----- PROVIDED RECORDS

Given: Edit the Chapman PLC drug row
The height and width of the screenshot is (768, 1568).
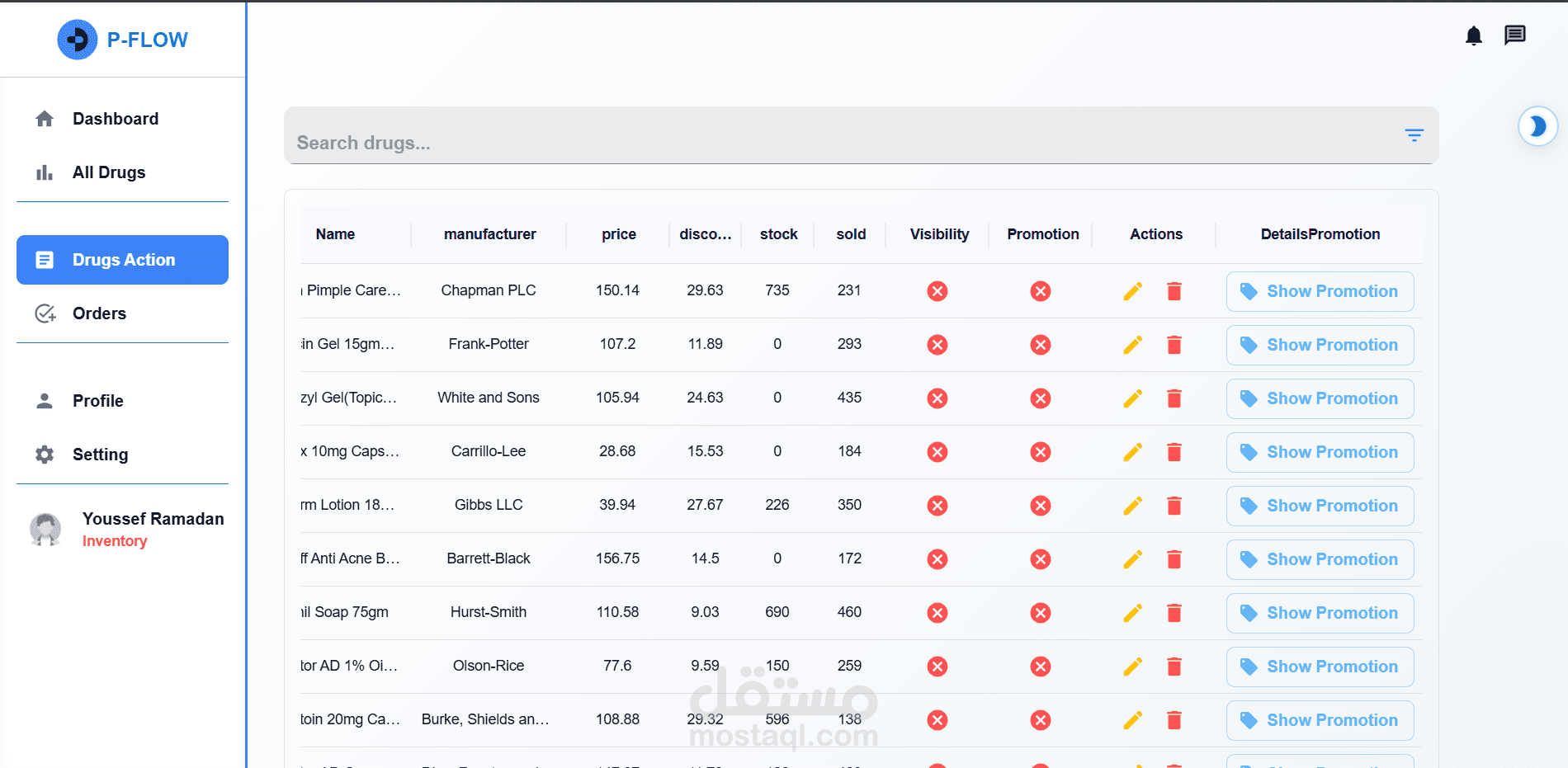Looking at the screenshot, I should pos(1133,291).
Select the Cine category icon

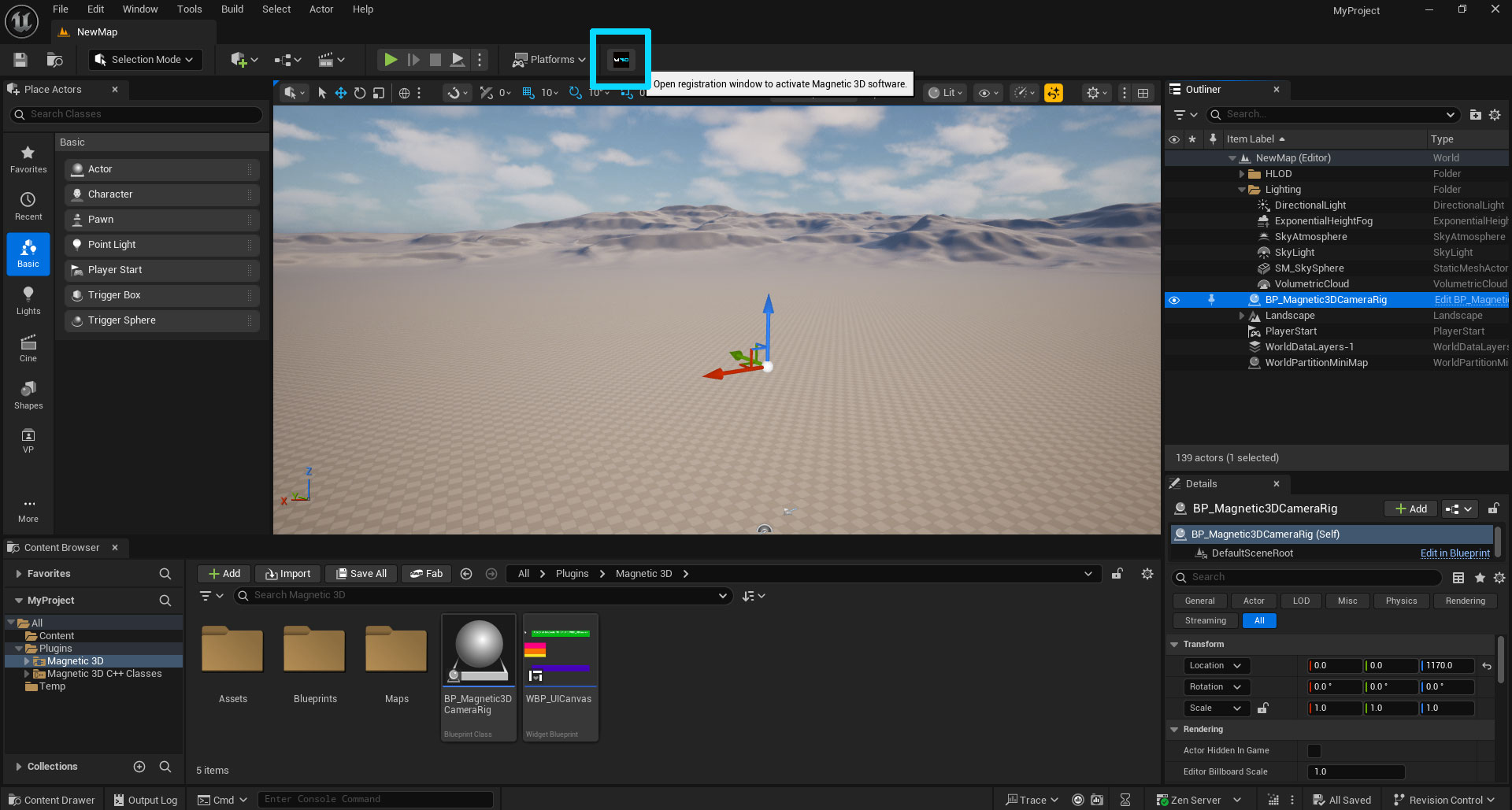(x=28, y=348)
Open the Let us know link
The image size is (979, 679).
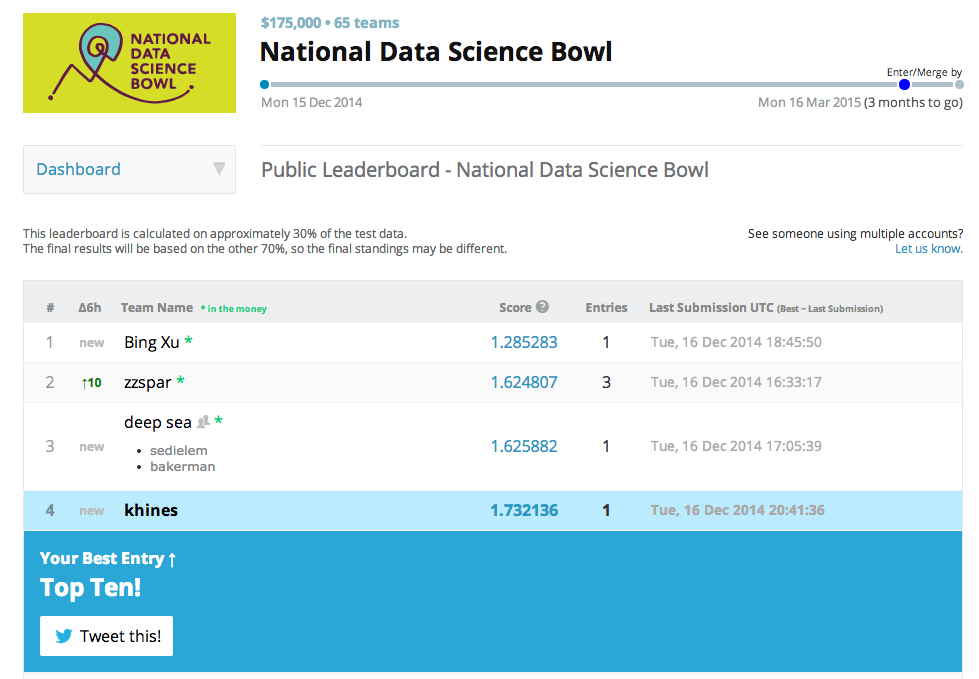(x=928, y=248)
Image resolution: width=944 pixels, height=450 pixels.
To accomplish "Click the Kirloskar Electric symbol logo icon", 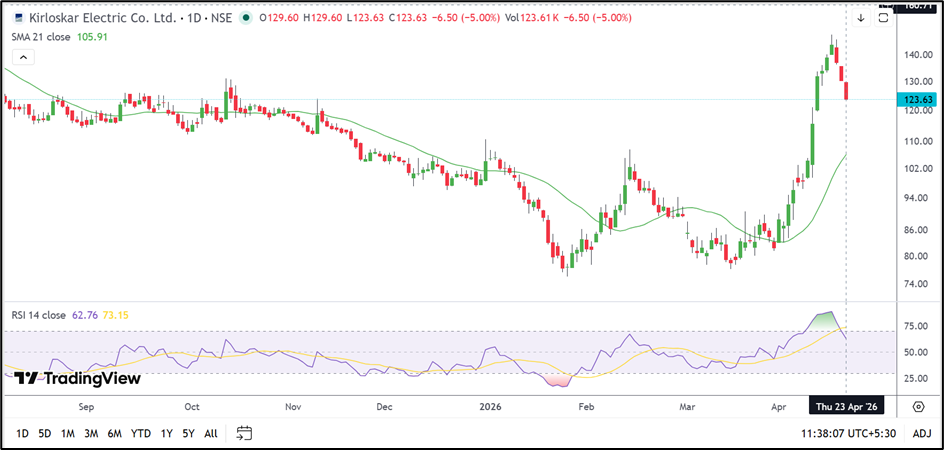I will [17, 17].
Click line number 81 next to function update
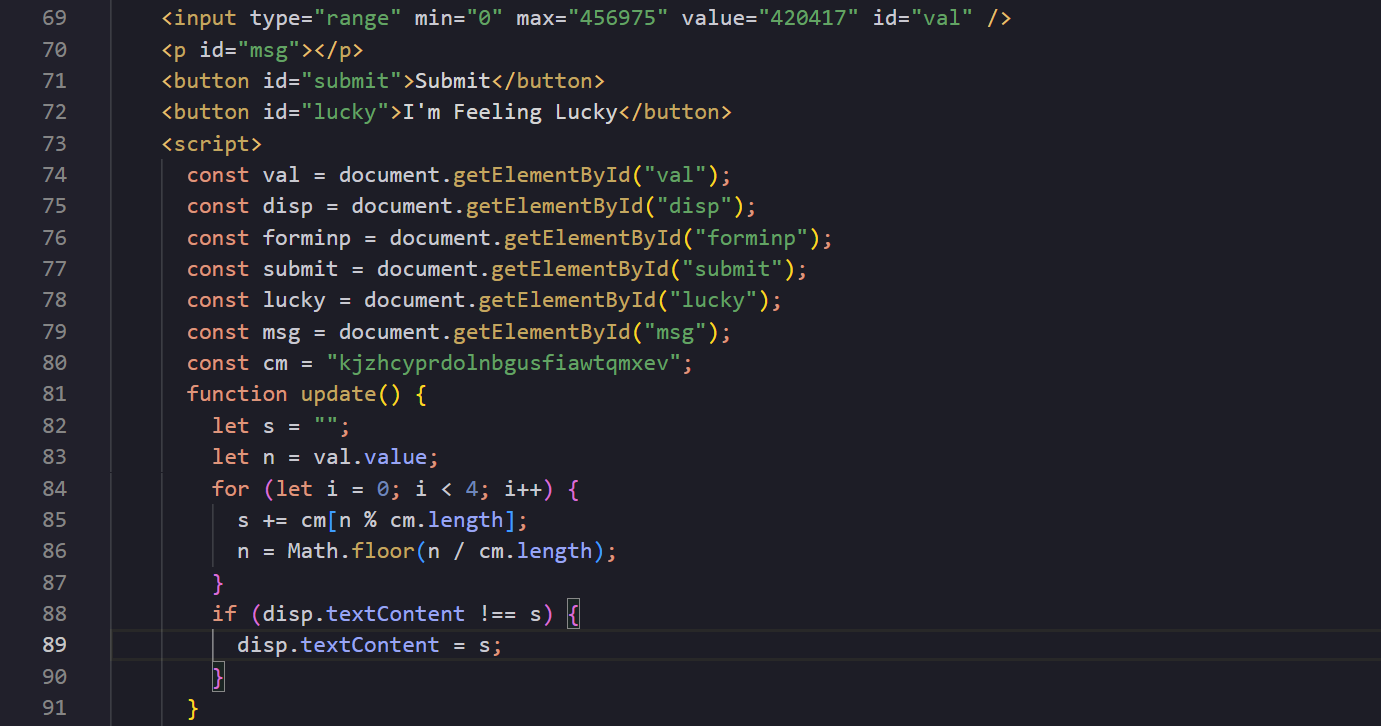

----------
----- PROVIDED RECORDS

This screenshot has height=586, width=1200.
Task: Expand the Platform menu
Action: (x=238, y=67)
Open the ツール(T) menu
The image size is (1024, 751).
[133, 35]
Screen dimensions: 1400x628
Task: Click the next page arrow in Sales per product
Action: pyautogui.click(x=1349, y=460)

----------
----- PROVIDED RECORDS

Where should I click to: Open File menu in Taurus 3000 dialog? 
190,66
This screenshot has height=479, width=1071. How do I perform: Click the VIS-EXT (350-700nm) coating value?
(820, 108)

----------

--- YOUR TASK ---
Print exactly, with no pictures, the lines above from the one that holds "Given: Edit the Chapman PLC drug row" through the one that holds "Image resolution: width=944", both of them included.

--- EXPECTED OUTPUT ---
Given: Edit the Chapman PLC drug row
The height and width of the screenshot is (768, 1568).
Looking at the screenshot, I should pos(1133,291).
Select the Cine category icon

(x=28, y=348)
Open the Let us know link
The image size is (979, 679).
(x=928, y=248)
Image resolution: width=944 pixels, height=450 pixels.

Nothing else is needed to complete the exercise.